═════ Input material
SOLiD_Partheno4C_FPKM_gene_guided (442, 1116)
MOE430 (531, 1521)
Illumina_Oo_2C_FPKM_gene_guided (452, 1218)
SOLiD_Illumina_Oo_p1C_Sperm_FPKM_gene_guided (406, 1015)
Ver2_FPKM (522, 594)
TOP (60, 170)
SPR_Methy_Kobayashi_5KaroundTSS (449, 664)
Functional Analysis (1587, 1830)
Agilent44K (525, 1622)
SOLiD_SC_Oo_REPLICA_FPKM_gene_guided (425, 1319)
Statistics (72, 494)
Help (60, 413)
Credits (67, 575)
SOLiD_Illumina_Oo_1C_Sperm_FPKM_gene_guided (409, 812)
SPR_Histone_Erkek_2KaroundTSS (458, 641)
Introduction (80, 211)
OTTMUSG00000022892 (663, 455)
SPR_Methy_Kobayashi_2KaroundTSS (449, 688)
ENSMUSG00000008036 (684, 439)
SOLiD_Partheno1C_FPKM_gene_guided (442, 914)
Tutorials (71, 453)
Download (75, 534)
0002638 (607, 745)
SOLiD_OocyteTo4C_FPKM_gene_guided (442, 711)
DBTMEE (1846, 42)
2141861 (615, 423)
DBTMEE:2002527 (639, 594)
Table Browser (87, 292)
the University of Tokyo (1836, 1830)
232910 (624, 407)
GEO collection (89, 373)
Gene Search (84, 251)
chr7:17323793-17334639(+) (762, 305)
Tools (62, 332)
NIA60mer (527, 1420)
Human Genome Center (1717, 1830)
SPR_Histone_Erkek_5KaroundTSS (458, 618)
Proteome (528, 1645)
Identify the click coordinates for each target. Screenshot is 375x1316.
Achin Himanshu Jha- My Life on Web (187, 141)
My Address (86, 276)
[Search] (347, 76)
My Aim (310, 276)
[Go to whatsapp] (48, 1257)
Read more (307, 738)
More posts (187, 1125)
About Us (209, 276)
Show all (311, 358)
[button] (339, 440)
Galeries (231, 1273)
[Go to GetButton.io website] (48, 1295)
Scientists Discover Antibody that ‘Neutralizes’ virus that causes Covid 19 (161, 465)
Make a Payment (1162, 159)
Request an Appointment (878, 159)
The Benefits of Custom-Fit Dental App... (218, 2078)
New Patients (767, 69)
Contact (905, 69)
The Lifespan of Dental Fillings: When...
══════════
■ What to do: Extract the full set of entries word for word.

■ Answer for this exercise:
SOLiD_Partheno4C_FPKM_gene_guided (442, 1116)
MOE430 (531, 1521)
Illumina_Oo_2C_FPKM_gene_guided (452, 1218)
SOLiD_Illumina_Oo_p1C_Sperm_FPKM_gene_guided (406, 1015)
Ver2_FPKM (522, 594)
TOP (60, 170)
SPR_Methy_Kobayashi_5KaroundTSS (449, 664)
Functional Analysis (1587, 1830)
Agilent44K (525, 1622)
SOLiD_SC_Oo_REPLICA_FPKM_gene_guided (425, 1319)
Statistics (72, 494)
Help (60, 413)
Credits (67, 575)
SOLiD_Illumina_Oo_1C_Sperm_FPKM_gene_guided (409, 812)
SPR_Histone_Erkek_2KaroundTSS (458, 641)
Introduction (80, 211)
OTTMUSG00000022892 (663, 455)
SPR_Methy_Kobayashi_2KaroundTSS (449, 688)
ENSMUSG00000008036 (684, 439)
SOLiD_Partheno1C_FPKM_gene_guided (442, 914)
Tutorials (71, 453)
Download (75, 534)
0002638 (607, 745)
SOLiD_OocyteTo4C_FPKM_gene_guided (442, 711)
DBTMEE (1846, 42)
2141861 (615, 423)
DBTMEE:2002527 (639, 594)
Table Browser (87, 292)
the University of Tokyo (1836, 1830)
232910 (624, 407)
GEO collection (89, 373)
Gene Search (84, 251)
chr7:17323793-17334639(+) (762, 305)
Tools (62, 332)
NIA60mer (527, 1420)
Human Genome Center (1717, 1830)
SPR_Histone_Erkek_5KaroundTSS (458, 618)
Proteome (528, 1645)
Identify the click coordinates for each target. Screenshot is 375x1316.
Achin Himanshu Jha- My Life on Web (187, 141)
My Address (86, 276)
[Search] (347, 76)
My Aim (310, 276)
[Go to whatsapp] (48, 1257)
Read more (307, 738)
More posts (187, 1125)
About Us (209, 276)
Show all (311, 358)
[button] (339, 440)
Galeries (231, 1273)
[Go to GetButton.io website] (48, 1295)
Scientists Discover Antibody that ‘Neutralizes’ virus that causes Covid 19 (161, 465)
Make a Payment (1162, 159)
Request an Appointment (878, 159)
The Benefits of Custom-Fit Dental App... (218, 2078)
New Patients (767, 69)
Contact (905, 69)
The Lifespan of Dental Fillings: When...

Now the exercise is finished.